Exercise details = Return a copy of every line in the data below that contains "left".

Exercise input =
=== Begin Enclosure ===
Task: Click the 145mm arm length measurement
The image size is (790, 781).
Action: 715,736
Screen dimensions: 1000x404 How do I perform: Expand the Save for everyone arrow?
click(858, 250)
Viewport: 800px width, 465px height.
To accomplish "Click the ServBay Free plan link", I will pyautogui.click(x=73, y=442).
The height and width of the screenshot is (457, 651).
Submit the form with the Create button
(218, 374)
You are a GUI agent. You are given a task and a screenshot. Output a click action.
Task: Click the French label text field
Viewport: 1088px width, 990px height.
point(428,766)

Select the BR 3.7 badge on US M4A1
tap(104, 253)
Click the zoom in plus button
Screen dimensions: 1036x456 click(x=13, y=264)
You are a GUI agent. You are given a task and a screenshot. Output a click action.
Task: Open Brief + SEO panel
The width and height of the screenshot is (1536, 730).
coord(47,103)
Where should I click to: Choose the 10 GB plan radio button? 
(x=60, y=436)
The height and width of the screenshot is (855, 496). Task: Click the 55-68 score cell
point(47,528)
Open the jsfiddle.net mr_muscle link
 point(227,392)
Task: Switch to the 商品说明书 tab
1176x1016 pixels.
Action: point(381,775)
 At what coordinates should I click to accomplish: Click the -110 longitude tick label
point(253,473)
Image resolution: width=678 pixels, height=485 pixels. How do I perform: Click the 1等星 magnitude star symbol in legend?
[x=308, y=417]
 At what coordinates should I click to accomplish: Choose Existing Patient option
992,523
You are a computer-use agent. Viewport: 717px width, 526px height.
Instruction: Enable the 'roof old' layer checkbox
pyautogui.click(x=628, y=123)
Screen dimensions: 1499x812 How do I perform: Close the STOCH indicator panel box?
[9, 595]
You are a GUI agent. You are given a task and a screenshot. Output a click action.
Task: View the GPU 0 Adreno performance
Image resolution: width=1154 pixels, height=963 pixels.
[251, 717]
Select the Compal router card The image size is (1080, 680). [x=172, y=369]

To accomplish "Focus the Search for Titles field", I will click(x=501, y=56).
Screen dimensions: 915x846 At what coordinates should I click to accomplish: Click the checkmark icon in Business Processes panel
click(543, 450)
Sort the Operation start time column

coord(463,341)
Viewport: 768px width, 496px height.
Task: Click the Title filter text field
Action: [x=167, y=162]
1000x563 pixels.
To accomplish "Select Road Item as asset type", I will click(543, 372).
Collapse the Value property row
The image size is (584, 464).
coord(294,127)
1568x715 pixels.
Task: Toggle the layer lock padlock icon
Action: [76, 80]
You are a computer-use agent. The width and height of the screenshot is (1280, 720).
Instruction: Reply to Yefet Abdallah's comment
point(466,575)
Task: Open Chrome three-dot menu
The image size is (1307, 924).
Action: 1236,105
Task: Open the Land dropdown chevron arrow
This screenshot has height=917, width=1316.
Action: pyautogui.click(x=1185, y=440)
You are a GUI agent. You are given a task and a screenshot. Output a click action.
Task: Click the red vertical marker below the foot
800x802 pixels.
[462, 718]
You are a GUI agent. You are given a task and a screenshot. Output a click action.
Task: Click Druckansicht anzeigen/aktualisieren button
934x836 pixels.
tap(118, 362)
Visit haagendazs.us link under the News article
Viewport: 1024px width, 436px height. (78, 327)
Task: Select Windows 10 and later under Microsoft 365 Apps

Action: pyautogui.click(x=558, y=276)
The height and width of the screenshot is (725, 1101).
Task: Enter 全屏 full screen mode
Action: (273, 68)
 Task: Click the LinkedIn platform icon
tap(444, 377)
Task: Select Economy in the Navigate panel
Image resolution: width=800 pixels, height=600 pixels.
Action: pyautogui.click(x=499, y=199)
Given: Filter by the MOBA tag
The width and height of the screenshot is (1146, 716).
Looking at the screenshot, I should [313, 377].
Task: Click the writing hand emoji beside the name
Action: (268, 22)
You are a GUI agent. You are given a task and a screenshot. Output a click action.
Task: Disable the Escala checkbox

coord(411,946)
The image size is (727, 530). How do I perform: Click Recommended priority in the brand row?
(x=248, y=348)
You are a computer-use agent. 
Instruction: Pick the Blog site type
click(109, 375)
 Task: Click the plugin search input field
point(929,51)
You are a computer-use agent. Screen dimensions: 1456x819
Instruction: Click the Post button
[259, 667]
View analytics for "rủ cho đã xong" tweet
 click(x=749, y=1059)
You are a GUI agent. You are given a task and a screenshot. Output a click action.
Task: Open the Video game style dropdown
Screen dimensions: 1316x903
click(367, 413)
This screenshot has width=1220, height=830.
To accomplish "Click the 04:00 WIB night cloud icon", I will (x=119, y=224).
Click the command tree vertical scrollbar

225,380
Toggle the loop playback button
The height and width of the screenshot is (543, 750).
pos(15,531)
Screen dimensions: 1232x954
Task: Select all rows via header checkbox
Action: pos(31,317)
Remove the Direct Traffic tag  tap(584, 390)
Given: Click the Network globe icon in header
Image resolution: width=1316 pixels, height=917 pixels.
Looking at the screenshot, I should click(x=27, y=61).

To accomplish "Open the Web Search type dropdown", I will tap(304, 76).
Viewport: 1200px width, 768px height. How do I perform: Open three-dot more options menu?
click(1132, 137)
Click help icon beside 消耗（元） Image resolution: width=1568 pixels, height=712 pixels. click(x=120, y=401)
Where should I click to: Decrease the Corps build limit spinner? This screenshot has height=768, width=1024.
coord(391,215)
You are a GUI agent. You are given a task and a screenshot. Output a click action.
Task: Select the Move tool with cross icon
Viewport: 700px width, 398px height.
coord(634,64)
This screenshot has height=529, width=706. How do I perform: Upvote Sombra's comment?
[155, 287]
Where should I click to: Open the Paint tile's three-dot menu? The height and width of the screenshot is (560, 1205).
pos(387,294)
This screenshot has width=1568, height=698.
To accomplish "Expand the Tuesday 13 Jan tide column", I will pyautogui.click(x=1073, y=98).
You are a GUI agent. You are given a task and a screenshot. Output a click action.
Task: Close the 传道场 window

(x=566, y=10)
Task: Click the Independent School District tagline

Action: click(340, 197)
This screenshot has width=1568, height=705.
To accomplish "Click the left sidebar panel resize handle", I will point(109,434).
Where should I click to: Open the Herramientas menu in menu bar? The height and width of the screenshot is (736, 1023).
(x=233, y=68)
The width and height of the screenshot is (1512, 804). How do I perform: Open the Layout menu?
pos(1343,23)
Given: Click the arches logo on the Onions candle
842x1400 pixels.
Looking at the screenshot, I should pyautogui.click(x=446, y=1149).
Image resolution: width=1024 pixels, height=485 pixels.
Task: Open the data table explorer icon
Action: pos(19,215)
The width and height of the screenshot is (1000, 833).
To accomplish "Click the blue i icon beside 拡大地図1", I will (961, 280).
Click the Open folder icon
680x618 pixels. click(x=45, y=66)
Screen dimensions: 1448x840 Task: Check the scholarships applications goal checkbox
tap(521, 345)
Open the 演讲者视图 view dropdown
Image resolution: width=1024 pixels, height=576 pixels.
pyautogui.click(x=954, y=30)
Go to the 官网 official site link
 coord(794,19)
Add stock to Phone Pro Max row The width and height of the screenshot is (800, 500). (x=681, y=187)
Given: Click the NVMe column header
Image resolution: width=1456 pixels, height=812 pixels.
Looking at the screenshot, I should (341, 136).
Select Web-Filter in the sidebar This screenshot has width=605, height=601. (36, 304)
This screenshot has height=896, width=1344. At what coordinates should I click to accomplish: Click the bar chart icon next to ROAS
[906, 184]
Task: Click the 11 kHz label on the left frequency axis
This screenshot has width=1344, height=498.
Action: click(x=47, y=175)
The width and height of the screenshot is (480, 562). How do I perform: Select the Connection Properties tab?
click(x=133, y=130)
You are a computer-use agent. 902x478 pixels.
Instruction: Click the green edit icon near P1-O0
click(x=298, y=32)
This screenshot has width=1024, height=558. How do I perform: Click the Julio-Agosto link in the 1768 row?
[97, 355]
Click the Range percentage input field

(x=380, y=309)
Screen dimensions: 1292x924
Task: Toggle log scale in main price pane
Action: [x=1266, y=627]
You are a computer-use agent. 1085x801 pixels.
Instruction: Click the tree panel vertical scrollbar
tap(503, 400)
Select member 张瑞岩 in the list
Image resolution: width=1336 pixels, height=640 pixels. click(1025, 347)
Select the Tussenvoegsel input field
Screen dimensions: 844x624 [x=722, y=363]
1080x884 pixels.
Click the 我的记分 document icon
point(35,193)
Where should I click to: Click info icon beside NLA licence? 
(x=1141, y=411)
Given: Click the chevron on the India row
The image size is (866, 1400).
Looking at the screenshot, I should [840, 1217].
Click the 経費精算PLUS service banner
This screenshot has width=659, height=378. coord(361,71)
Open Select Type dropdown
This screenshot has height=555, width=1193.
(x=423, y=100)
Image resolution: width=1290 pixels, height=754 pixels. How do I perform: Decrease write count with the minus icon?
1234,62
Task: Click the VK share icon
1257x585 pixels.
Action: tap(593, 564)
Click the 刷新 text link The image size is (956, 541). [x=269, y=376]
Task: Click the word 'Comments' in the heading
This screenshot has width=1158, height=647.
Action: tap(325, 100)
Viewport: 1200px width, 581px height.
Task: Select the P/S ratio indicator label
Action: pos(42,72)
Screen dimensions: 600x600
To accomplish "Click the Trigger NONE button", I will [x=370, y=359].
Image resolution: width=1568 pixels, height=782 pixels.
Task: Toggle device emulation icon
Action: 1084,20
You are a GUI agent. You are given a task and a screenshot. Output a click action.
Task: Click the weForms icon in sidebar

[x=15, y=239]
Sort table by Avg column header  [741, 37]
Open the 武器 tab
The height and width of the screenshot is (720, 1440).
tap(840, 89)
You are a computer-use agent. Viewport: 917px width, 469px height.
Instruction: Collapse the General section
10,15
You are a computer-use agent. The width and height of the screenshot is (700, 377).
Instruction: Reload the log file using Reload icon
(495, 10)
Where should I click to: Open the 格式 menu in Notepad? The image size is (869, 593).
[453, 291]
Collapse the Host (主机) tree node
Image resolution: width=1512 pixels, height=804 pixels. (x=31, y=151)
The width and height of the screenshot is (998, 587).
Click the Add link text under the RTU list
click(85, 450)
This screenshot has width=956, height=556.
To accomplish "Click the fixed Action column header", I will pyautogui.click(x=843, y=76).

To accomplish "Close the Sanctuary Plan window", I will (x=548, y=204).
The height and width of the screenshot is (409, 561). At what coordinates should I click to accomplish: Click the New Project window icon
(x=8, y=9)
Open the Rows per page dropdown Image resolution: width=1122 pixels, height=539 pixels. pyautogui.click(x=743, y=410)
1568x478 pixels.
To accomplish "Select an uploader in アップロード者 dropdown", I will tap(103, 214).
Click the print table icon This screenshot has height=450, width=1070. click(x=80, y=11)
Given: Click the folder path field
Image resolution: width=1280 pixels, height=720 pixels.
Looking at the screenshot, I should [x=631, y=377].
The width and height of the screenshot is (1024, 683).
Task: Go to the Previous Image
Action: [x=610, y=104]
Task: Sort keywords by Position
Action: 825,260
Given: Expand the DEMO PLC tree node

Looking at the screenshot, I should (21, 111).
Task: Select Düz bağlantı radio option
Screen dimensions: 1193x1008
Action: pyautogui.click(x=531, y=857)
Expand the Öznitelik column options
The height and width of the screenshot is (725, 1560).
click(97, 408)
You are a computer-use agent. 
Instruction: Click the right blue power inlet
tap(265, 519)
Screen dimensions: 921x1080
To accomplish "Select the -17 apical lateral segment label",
=== End Enclosure ===
Finished exercise =
To accomplish "Click the left sidebar panel resize handle", I will point(109,434).
Task: Click the 11 kHz label on the left frequency axis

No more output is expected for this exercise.